One Monday morning, my mom, my sisters, and I, decided to drive out to an orphanage in the middle of nowhere, about two to three hours away from Tegucigalpa. This was last year sometime, so we lived in Santa Lucia so it took longer to get there than if we lived in the city. We were driving along, singing and happy. My mom started hearing a clicking noise from our tire. However this was normal, we've heard that same noise a couple other times and we didn't think too much about it. As we come to a bridge that the Japanese built for Honduras, all of a sudden the car front tilts to the right and we girls yell at our mom, “There’s our tire!” Our tire was in front of us; it somehow came off the car and was rolling away at fifty mph!
It barely missed a house standing on the side of the highway and plummeted into the river below. My mom could only remember my dad telling her, “Don’t ride on the rim!” She expertly ‘drives’ or ‘handles’ the car without a front, right tire and crosses the bridge and pulls over. We get out and look at where our tire was. There is no tire, there is no rim! My mom was riding on the rotor! The rim left with the tire, the bolts had bent and broke somehow. We walked back across the bridge following how long mom drove on that rotor, there was a fine white line going all the way across the bridge and a meter or so before and after the bridge. This is one of those moments where we realized we could have died. We could have smashed into the house, the bridge itself, or the river several meters below the bridge.
We thanked God for keeping us safe and for helping my mom guide the car to a stop at the side of the road. After we got over the fact that our tire was gone, we called my dad to tell him what happened and to have him come and meet us along with the insurance people or tow truck or both or just something to help us from not being stranded. After we called my dad, we set out to find the tire; maybe we could put it back? We went down the hill, under some barbed wire and chain-link fence, to the river.  We searched for an hour or so and the tire was nowhere to be found. We searched down the river and up the river, we searched in the bushes on either side, it was gone! The people from the house were looking for it too, and one of the boys took off his shirt and pants to look underwater to see if it popped and sunk. It had disappeared! Eventually, my sisters and I gave up looking and sat on the side of the road singing, waiting for my dad to come. My mom was determined to find that tire, so she kept looking for a while and then came up to the highway waiting for my dad. My dad finally arrived and he was shocked at what happened.

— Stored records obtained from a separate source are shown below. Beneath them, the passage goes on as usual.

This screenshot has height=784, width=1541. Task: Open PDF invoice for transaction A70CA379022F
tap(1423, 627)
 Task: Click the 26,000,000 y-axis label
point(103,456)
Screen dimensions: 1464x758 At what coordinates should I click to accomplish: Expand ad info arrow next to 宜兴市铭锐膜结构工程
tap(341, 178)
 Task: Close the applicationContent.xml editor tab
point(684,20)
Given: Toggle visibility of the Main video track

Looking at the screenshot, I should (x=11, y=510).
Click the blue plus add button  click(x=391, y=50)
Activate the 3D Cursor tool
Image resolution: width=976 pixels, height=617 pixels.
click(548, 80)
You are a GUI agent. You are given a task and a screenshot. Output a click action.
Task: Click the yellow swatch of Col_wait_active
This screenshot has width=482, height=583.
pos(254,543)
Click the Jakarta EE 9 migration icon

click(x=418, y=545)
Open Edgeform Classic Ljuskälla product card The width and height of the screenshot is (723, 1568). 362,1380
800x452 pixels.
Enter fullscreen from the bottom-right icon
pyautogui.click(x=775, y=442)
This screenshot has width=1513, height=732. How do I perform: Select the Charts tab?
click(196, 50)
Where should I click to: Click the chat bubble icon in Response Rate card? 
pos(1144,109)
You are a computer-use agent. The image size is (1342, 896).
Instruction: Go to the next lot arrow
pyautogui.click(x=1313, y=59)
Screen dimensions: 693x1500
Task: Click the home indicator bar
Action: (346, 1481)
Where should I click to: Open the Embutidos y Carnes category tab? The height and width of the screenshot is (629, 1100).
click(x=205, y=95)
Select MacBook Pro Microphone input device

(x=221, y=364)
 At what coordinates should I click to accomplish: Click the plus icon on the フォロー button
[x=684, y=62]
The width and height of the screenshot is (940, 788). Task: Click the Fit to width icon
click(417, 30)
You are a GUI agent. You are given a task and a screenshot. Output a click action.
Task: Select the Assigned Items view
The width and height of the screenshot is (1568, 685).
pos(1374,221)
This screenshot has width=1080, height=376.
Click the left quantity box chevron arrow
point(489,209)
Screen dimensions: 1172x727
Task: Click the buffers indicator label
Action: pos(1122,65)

He could not believe that the whole tire flew off and disappeared and he was amazed at how my mom was able to drive so far on the rotor. We ended up taking his car to continue on our journey to the orphanage, as was our whole purpose of going. He stayed with my brother, waiting for the insurance company to come with a tow truck or something. The tow truck came about thirty minutes or so after we left and the car was taken into a shop. We had a good day at the orphanage and as we drove back my mom looked out the window at the house by that bridge to see if they found the tire. That tire was never found! We have no clue where it went and how. If we pass by that spot we still try to see if we can see it anywhere, but to no avail. Our car was fixed and is now fine; we've never had another tire go AWOL after that. Maybe the others learned their lesson? Either way, we were safe; God protected us that day, quite awesomely.  This is one of those things that I think only happens in Honduras!